● **Data excerpts**
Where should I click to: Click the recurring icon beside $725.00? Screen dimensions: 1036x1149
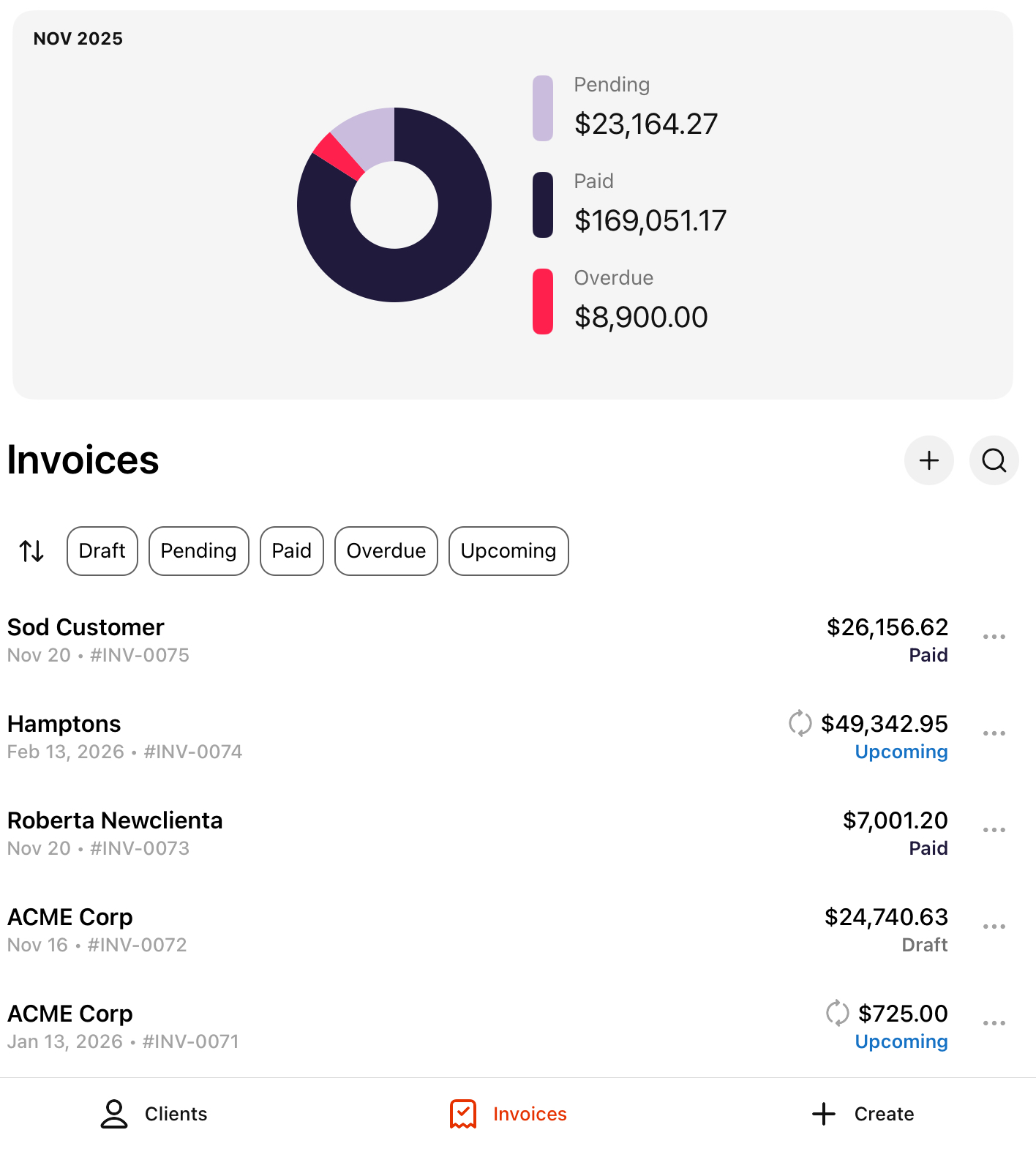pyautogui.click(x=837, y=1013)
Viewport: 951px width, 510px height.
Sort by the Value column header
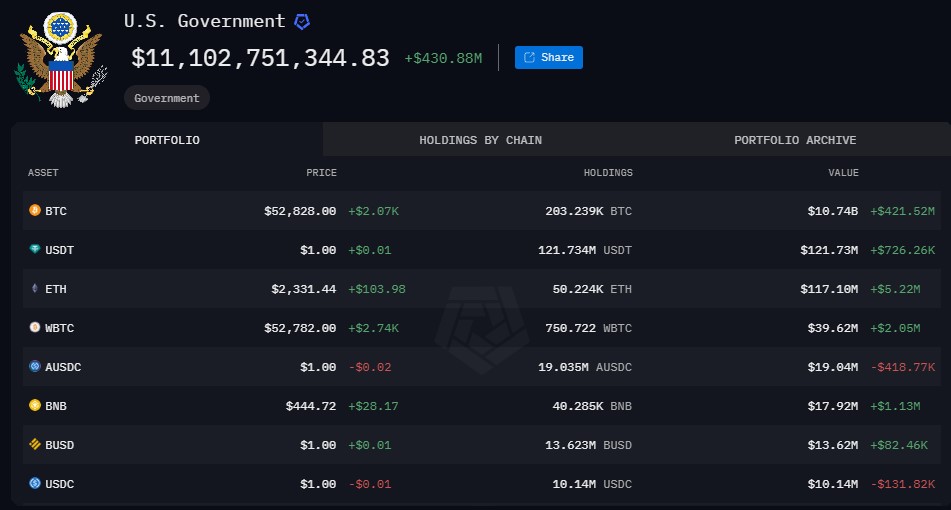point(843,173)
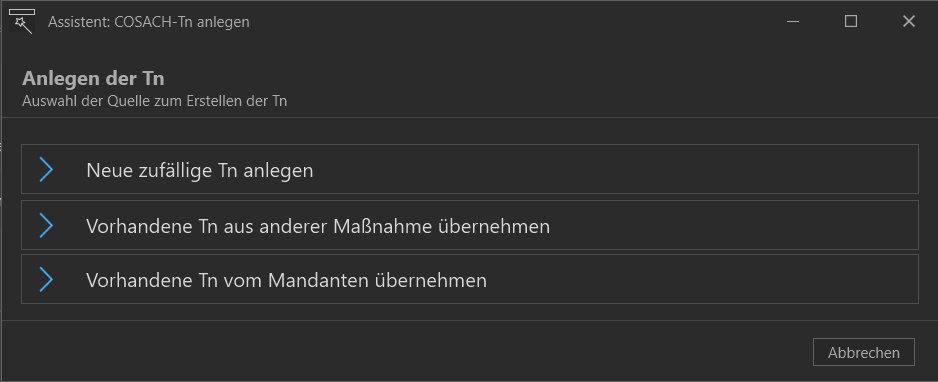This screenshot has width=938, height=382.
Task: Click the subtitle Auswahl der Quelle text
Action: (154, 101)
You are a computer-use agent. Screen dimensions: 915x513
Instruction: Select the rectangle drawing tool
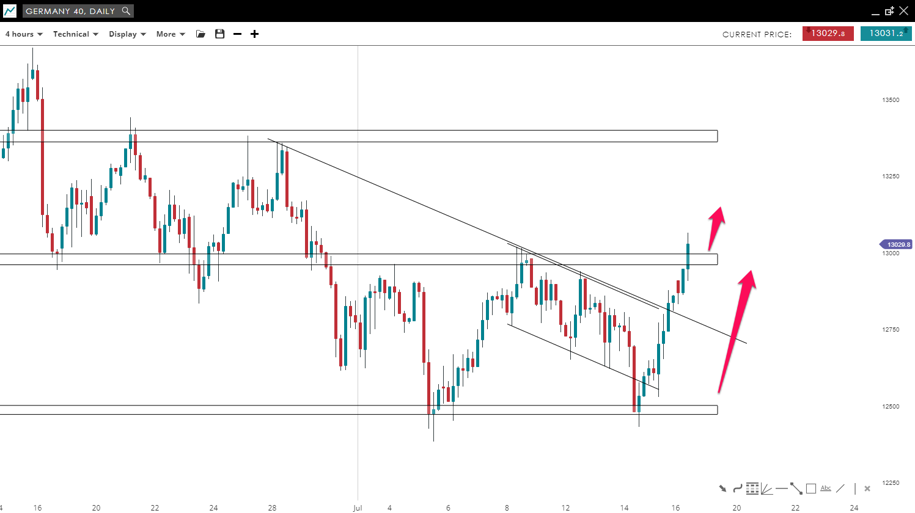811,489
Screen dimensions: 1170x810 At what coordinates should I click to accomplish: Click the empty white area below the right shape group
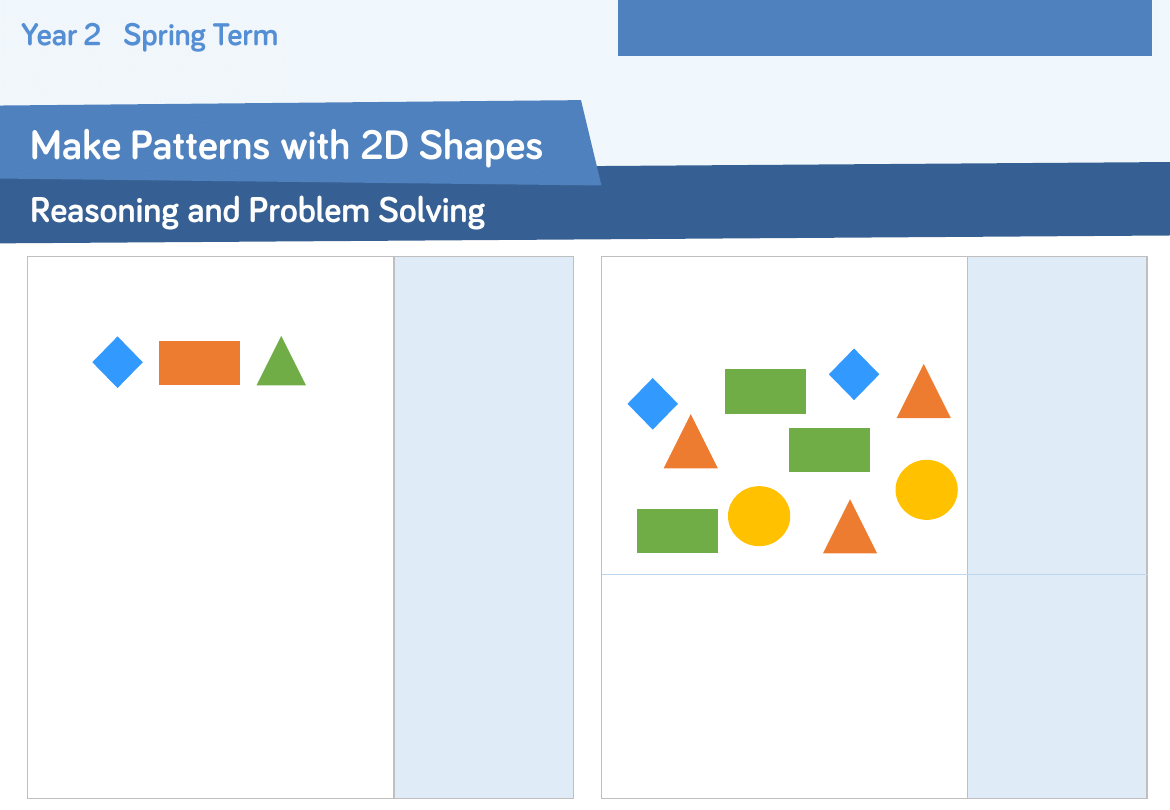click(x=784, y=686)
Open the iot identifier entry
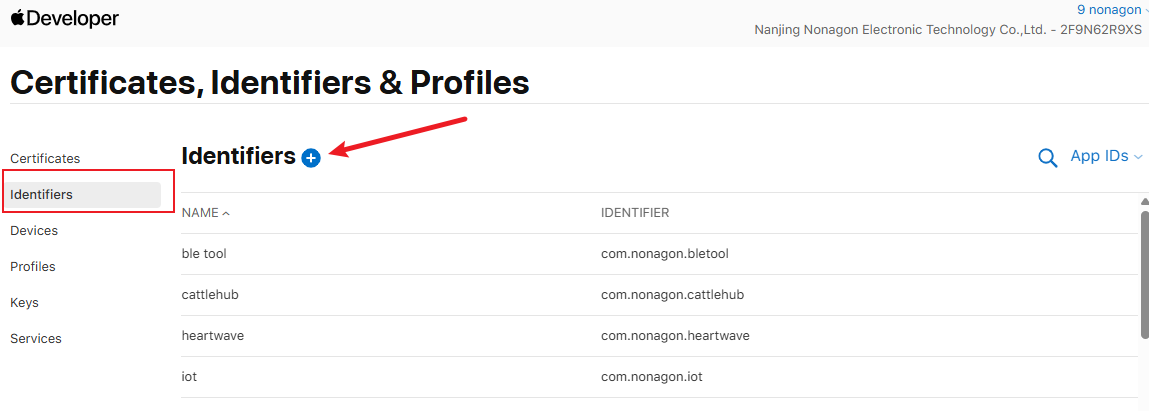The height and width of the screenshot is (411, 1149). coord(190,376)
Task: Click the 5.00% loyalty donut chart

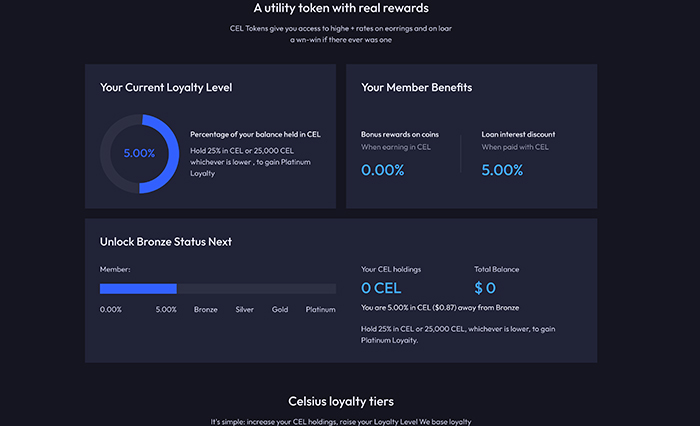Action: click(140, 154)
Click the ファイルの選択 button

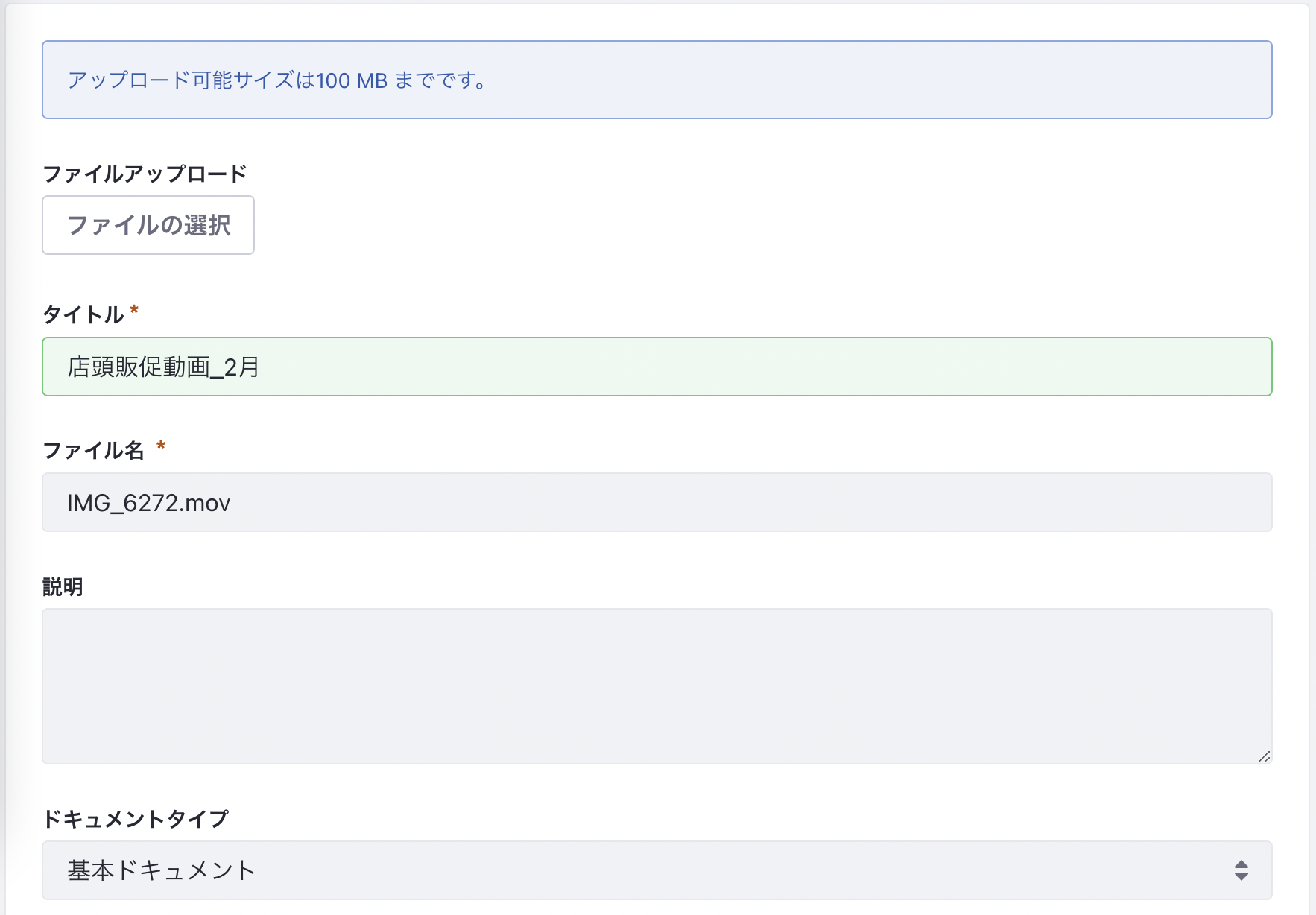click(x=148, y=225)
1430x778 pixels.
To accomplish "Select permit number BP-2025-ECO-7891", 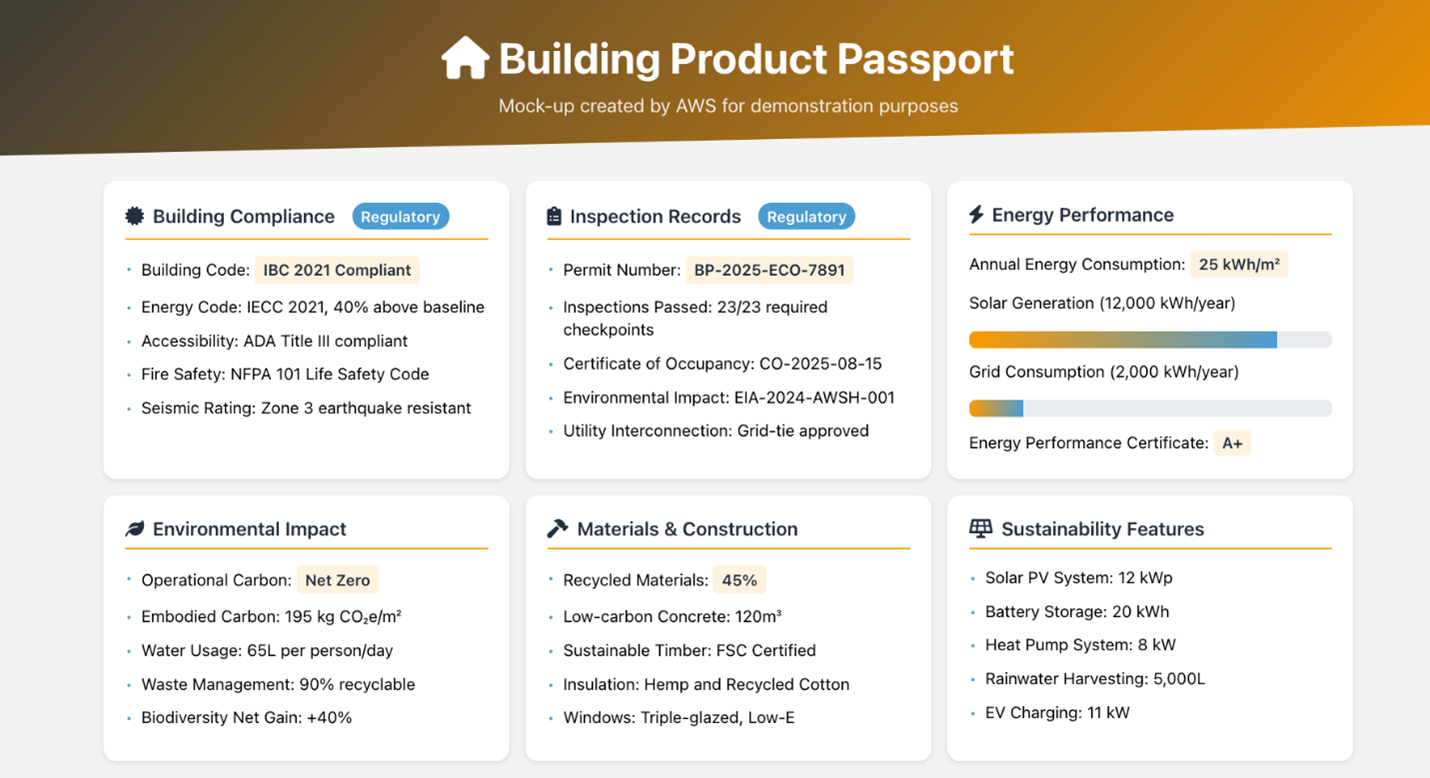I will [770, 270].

● **Work order**
Reproduce word for word, with pictures dropped, only the part of the material above that opens with the line containing "Sort by the Value column header" and closes with the line containing "You are a computer-use".

● **Exercise output**
Sort by the Value column header
point(843,173)
This screenshot has width=938, height=382.
Task: Click the subtitle Auswahl der Quelle text
Action: (154, 101)
You are a computer-use agent. Screen dimensions: 915x513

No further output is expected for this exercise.